The New South Wales Government is undertaking a range of initiatives to build capability of informal responders to identify and respond to DFSV, including:
- A project delivered by Full Stop Australia in partnership with Women Up North Housing Incorporated and Canterbury City Community Centre, to empower social responders with the knowledge and skills to recognise and respond to DFSV.
- A project with the Western Sydney Wanderers Football Club to enable staff, club officials, volunteers and members of the wider community to provide safe, effective and trauma-informed responses to disclosures of violence.
The Western Australian Government launched the ‘Coercion Hurts’ campaign in September 2024, increasing public understanding of coercive control. Its message: ‘It doesn't have to be physical, coercive control is family and domestic violence’, has been delivered more than 27.3 million times across various media platforms. Following this, in December 2024, the Western Australian Government launched the multi-language advertising campaign, ‘Coercive Control – A Story That’s Not Ours’, to raise awareness of coercive control among Aboriginal communities. The campaign was created with Aboriginal people for Aboriginal people and uses cultural storytelling practices at the heart. These campaigns are ongoing commitments to improve community understanding and knowledge of FDSV.
Case study: Healthy Masculinities Trial and Evaluation (Healthy MaTE) (Australian Government)

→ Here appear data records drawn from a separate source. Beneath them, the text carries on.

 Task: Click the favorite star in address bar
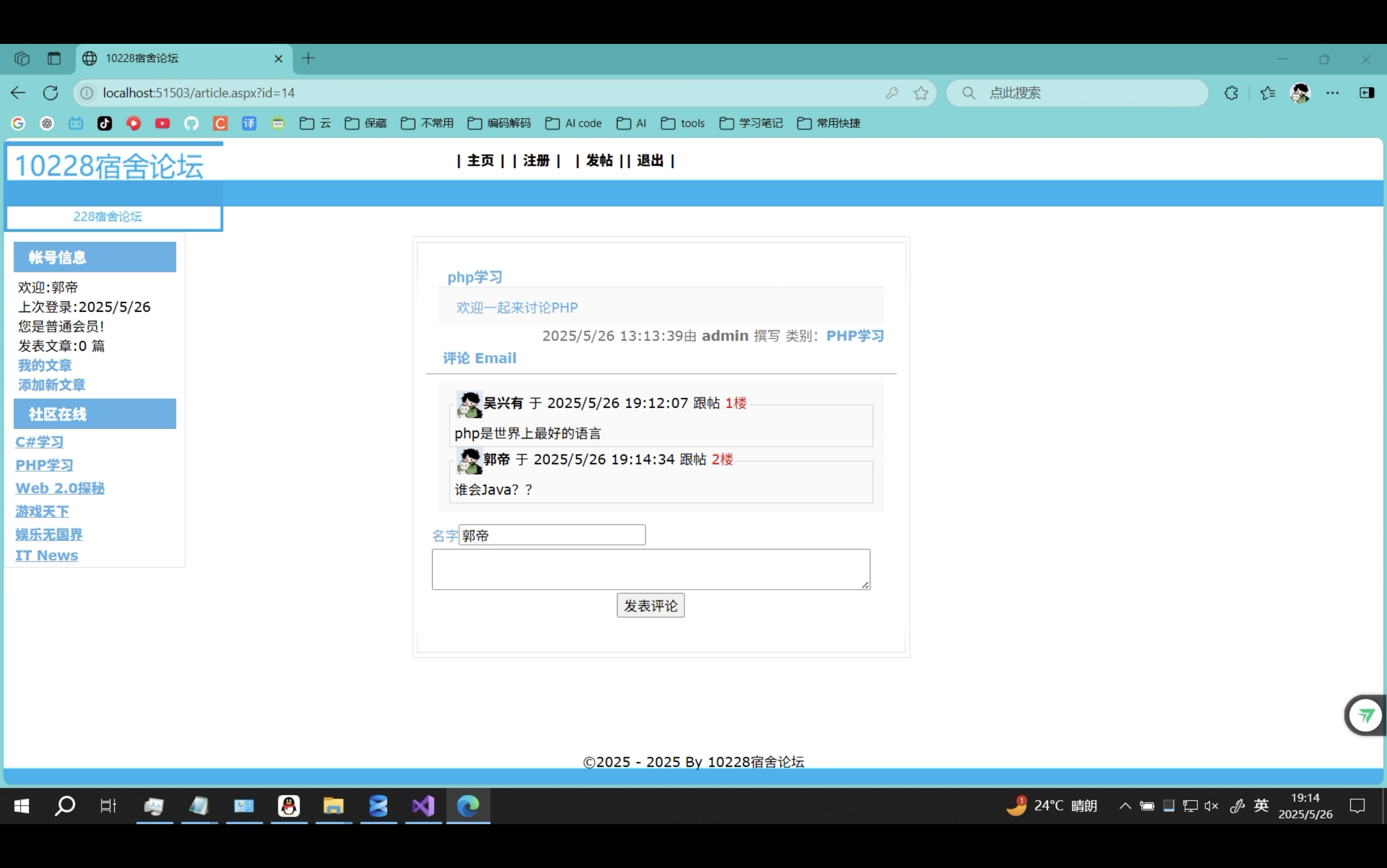(921, 93)
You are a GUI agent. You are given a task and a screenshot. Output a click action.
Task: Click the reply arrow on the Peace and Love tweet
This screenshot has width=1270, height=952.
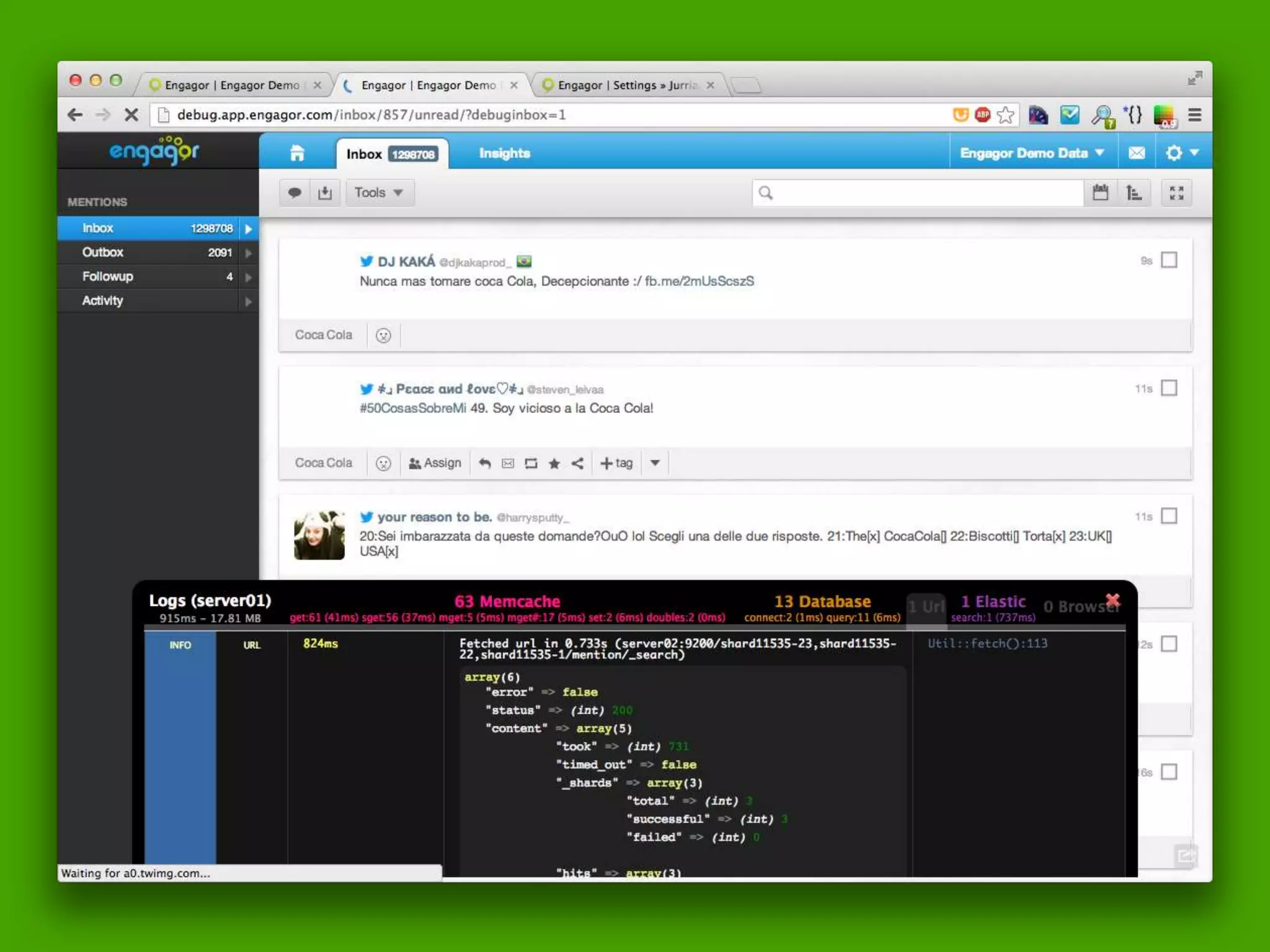tap(485, 464)

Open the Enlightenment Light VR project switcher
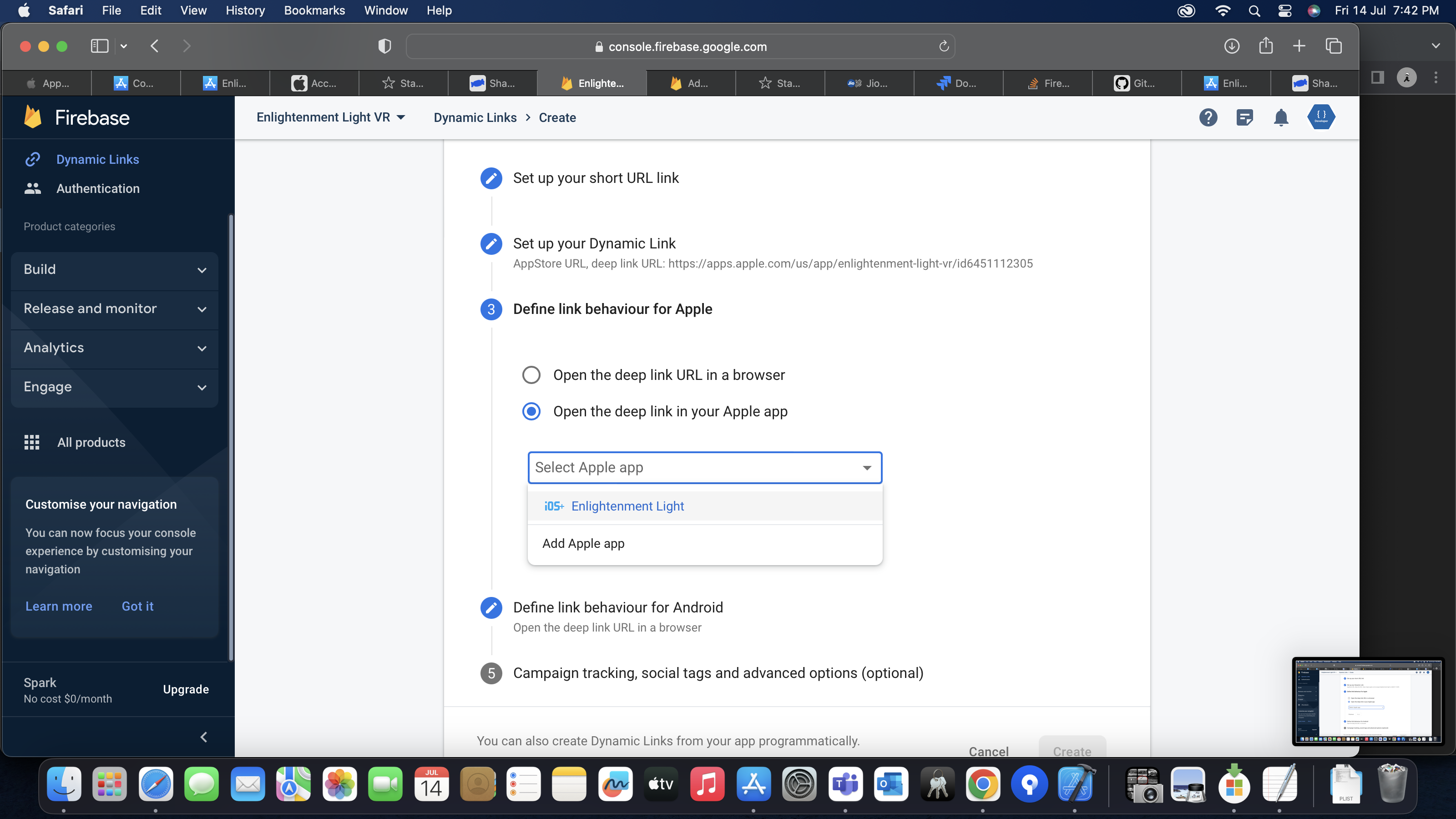(331, 117)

The Empowering Boys to Become Great Men Project by The Man Cave will develop, trial and evaluate an in-school curriculum for boys designed to foster healthier concepts of masculinity, enhance empathy, and reduce gender-based violence. The curriculum is expected to engage around 10,240 students in at least 246 programs across approximately 100 diverse schools in New South Wales (NSW) and Victoria (VIC). As at March 2025, The Man Cave has delivered this activity in 45 schools across NSW and VIC, reaching 2,146 students through 61 workshops.